*GIVEN RECORDS*:
※

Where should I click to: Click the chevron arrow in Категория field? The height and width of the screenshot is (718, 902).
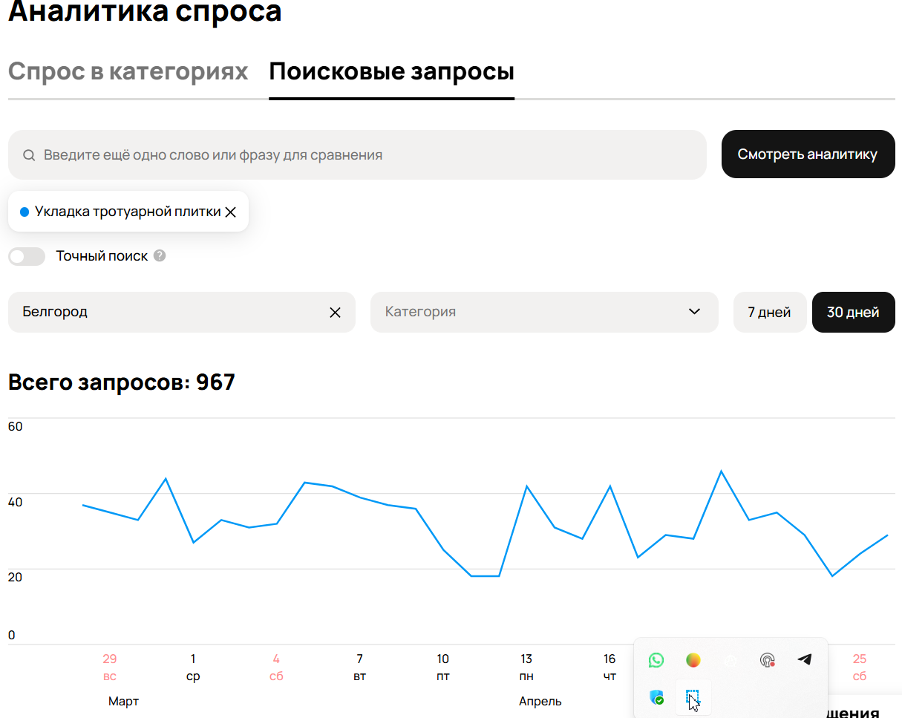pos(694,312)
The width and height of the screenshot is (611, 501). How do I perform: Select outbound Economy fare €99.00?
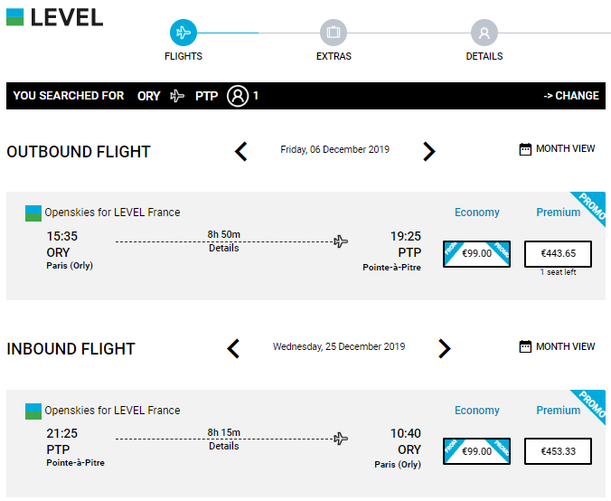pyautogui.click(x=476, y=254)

※

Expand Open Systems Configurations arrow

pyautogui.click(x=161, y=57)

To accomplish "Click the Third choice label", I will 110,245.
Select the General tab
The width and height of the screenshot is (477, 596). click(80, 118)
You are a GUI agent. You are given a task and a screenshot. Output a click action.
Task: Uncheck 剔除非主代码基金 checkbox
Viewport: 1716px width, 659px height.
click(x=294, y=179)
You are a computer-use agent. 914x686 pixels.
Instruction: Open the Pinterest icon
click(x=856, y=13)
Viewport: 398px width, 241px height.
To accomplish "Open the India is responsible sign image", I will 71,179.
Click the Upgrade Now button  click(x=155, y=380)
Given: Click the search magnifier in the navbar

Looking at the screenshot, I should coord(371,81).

※

*EXERCISE BRIEF*:
Arrange everything in the records from the line containing "Where should I" down to the line containing "pyautogui.click(x=476, y=254)" as a Markdown table with the columns Row and Record line, skipping blank lines and leaving the pictures out.

*EXERCISE RESULT*:
| Row | Record line |
|---|---|
| 1 | Where should I click to: Click the chevron arrow in Категория field? The height and width of the screenshot is (718, 902). |
| 2 | pos(694,312) |
| 3 | The width and height of the screenshot is (611, 501). How do I perform: Select outbound Economy fare €99.00? |
| 4 | pyautogui.click(x=476, y=254) |